***** Input records
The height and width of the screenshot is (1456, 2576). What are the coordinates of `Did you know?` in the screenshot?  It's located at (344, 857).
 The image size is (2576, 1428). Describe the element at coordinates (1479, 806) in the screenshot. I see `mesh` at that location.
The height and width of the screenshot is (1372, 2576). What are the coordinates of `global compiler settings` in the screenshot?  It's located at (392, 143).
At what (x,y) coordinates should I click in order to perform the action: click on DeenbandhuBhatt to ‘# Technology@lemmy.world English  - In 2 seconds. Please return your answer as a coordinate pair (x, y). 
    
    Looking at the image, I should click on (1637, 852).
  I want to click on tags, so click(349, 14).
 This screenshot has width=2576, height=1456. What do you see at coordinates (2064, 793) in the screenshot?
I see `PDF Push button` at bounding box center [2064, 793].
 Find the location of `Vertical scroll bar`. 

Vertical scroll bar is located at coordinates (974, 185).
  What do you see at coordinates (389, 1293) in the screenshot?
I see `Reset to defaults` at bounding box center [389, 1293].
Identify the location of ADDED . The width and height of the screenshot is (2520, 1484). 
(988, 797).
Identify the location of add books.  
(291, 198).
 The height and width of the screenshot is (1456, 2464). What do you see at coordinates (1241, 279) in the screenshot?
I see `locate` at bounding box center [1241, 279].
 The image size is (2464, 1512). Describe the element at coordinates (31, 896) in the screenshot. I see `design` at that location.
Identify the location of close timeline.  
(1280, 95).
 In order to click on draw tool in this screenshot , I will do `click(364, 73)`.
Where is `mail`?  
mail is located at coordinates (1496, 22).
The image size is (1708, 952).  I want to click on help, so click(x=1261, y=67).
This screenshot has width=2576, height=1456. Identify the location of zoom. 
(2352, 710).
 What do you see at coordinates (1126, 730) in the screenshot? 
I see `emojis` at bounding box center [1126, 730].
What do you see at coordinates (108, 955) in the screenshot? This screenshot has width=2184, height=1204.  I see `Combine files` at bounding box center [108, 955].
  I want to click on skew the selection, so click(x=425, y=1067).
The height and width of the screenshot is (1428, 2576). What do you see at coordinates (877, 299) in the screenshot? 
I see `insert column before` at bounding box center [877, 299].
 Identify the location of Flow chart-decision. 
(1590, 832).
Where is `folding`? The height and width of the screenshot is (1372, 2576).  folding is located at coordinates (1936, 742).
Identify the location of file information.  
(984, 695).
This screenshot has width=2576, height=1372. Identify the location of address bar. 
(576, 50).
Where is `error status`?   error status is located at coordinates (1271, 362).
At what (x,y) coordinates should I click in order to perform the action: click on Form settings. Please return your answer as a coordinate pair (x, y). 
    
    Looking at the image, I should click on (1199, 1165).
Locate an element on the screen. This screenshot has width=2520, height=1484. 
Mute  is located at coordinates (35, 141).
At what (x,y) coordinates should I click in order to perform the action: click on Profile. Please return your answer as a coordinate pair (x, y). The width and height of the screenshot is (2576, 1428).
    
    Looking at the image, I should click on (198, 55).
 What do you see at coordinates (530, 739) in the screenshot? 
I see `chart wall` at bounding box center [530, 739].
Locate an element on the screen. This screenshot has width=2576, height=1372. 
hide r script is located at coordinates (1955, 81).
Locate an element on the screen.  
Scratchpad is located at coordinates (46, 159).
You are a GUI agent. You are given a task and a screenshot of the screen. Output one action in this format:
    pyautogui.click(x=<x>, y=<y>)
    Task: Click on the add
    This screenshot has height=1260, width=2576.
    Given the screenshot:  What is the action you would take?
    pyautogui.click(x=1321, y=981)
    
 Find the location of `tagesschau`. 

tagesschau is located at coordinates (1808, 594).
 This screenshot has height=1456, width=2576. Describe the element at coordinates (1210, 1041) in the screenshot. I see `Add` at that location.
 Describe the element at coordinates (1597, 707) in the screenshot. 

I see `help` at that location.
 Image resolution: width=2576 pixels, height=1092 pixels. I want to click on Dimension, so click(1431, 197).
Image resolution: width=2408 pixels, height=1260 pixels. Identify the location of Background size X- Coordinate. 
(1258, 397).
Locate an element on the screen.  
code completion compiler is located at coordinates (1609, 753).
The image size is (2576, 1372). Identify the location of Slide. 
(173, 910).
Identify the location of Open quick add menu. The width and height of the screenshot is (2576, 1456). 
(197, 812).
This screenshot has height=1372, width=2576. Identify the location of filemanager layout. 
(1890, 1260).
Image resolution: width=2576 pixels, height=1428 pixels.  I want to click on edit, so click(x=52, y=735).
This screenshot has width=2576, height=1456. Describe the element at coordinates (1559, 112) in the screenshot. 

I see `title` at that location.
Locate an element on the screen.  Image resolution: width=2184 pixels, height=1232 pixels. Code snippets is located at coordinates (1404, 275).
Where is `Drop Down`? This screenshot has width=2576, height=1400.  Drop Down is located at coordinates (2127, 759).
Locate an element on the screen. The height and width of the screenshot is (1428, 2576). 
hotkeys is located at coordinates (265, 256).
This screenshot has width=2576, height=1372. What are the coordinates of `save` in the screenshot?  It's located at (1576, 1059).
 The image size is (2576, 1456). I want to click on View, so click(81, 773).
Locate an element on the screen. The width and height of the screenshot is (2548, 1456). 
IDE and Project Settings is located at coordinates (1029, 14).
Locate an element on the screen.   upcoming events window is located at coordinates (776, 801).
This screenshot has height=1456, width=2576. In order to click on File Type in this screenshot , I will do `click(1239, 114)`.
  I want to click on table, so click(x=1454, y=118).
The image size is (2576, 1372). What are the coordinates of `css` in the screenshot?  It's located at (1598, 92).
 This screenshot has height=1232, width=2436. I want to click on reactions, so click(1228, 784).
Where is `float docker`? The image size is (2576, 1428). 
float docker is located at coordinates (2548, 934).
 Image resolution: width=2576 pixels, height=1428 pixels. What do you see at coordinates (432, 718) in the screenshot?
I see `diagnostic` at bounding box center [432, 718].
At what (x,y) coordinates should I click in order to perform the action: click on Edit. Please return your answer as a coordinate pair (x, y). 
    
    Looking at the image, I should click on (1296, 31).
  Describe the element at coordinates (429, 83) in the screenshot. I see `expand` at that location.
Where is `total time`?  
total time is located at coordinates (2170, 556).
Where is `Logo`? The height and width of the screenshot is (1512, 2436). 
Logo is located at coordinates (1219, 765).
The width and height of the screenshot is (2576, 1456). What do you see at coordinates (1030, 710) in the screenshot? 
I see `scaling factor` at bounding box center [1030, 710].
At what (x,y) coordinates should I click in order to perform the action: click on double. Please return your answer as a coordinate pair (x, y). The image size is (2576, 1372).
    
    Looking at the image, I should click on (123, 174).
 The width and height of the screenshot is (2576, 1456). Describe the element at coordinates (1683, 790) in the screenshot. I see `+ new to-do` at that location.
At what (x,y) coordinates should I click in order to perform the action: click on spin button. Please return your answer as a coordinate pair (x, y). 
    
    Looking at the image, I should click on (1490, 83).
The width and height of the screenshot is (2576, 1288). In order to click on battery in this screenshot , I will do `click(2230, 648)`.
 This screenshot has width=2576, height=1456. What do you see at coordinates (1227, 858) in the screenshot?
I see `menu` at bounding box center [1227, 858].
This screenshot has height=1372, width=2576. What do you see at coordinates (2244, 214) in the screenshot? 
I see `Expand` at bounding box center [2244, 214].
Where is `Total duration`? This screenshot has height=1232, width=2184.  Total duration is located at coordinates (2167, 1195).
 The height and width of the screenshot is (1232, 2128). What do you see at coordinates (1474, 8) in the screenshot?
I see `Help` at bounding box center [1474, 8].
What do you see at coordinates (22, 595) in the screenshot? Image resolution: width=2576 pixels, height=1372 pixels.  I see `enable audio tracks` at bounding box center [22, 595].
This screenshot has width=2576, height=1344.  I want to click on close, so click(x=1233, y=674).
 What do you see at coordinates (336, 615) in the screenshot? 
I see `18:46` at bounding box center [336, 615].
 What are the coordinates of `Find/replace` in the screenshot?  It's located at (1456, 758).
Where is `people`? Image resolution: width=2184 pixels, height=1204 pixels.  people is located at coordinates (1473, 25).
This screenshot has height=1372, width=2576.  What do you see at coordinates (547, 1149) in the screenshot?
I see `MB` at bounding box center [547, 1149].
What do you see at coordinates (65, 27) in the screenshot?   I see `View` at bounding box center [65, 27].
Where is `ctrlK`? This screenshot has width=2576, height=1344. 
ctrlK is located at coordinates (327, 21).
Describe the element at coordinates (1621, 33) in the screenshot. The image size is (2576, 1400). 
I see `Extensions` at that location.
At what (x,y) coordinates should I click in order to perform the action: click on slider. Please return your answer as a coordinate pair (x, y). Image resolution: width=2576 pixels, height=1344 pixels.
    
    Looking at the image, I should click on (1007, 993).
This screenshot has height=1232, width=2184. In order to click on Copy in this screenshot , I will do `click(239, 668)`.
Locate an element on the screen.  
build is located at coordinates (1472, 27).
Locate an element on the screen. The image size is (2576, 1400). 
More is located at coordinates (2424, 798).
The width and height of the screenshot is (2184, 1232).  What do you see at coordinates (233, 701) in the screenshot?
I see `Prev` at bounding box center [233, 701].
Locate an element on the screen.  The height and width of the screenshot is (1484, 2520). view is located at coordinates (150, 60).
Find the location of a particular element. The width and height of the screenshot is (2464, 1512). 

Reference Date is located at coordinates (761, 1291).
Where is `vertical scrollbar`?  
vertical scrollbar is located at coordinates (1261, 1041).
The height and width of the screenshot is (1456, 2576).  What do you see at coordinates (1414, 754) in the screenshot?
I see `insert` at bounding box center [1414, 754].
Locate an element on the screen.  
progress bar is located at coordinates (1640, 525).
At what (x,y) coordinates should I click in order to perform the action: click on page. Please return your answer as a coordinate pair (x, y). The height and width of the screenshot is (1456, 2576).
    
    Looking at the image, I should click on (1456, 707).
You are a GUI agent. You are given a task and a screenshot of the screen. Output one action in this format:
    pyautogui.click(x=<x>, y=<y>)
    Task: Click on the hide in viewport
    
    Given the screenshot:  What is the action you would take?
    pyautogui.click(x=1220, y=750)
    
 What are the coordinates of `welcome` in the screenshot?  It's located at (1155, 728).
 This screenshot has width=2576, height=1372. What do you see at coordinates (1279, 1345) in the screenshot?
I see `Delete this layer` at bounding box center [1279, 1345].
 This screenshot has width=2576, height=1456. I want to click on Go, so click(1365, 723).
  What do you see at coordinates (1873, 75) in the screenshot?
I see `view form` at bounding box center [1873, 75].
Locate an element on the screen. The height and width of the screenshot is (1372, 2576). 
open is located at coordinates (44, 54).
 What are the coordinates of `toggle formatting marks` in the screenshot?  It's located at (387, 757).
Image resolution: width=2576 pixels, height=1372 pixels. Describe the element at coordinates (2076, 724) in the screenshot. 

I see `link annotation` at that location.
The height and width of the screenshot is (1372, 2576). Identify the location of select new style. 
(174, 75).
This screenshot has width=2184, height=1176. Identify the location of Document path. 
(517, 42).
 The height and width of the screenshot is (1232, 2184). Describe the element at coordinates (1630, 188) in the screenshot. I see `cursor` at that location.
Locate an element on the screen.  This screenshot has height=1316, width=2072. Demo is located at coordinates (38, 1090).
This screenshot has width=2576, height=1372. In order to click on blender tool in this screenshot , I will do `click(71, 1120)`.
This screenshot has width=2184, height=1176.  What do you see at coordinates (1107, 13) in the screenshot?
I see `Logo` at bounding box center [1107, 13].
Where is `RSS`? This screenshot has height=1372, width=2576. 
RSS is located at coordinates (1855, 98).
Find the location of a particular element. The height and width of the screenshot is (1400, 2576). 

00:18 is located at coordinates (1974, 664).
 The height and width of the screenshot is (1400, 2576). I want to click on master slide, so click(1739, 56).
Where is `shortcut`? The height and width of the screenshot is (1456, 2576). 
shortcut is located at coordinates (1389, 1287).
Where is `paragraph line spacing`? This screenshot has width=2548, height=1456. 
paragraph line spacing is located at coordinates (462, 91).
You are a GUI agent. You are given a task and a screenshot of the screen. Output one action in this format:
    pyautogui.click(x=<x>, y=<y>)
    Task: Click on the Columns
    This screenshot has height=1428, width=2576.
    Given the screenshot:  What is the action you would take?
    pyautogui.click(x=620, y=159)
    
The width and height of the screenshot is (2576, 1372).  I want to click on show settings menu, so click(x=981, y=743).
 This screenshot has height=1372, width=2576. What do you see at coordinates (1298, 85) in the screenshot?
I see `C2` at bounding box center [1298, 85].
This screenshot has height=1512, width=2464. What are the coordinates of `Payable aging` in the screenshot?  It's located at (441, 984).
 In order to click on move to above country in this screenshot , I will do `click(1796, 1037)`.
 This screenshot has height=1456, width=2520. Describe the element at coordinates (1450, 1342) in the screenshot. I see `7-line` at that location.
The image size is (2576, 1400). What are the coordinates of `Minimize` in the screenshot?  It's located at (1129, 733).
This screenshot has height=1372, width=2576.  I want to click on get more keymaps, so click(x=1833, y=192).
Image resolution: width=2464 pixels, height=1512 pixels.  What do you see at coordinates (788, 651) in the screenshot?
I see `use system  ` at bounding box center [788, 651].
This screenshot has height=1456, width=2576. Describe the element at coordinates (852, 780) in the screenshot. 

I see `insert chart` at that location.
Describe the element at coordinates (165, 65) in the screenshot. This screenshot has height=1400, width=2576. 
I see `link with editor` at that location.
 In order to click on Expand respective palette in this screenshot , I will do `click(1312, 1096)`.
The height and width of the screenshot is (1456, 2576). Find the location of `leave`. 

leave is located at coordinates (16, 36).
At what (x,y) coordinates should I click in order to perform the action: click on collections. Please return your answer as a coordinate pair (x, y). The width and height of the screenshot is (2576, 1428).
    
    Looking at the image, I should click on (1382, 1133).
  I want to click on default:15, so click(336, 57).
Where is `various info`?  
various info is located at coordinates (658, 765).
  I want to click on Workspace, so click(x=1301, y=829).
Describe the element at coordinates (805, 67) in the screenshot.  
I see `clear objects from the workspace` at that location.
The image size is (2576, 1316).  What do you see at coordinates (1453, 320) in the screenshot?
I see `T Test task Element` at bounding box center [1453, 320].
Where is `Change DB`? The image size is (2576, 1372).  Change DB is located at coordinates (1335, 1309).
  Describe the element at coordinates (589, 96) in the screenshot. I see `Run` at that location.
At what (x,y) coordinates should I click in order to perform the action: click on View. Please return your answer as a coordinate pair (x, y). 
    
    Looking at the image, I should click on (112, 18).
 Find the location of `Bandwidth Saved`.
**********
Directions for this task: Rewrite the entries from the beginning through the line containing "(988, 797).", changing "global compiler settings" to "global build settings" and leaving everything else the same.

Reply:
The height and width of the screenshot is (1456, 2576). What are the coordinates of `Did you know?` in the screenshot?  It's located at (344, 857).
 The image size is (2576, 1428). Describe the element at coordinates (1479, 806) in the screenshot. I see `mesh` at that location.
The height and width of the screenshot is (1372, 2576). What are the coordinates of `global build settings` in the screenshot?  It's located at (392, 143).
At what (x,y) coordinates should I click in order to perform the action: click on DeenbandhuBhatt to ‘# Technology@lemmy.world English  - In 2 seconds. Please return your answer as a coordinate pair (x, y). 
    
    Looking at the image, I should click on (1637, 852).
  I want to click on tags, so click(349, 14).
 This screenshot has width=2576, height=1456. What do you see at coordinates (2064, 793) in the screenshot?
I see `PDF Push button` at bounding box center [2064, 793].
 Find the location of `Vertical scroll bar`. 

Vertical scroll bar is located at coordinates (974, 185).
  What do you see at coordinates (389, 1293) in the screenshot?
I see `Reset to defaults` at bounding box center [389, 1293].
Identify the location of ADDED . The width and height of the screenshot is (2520, 1484). 
(988, 797).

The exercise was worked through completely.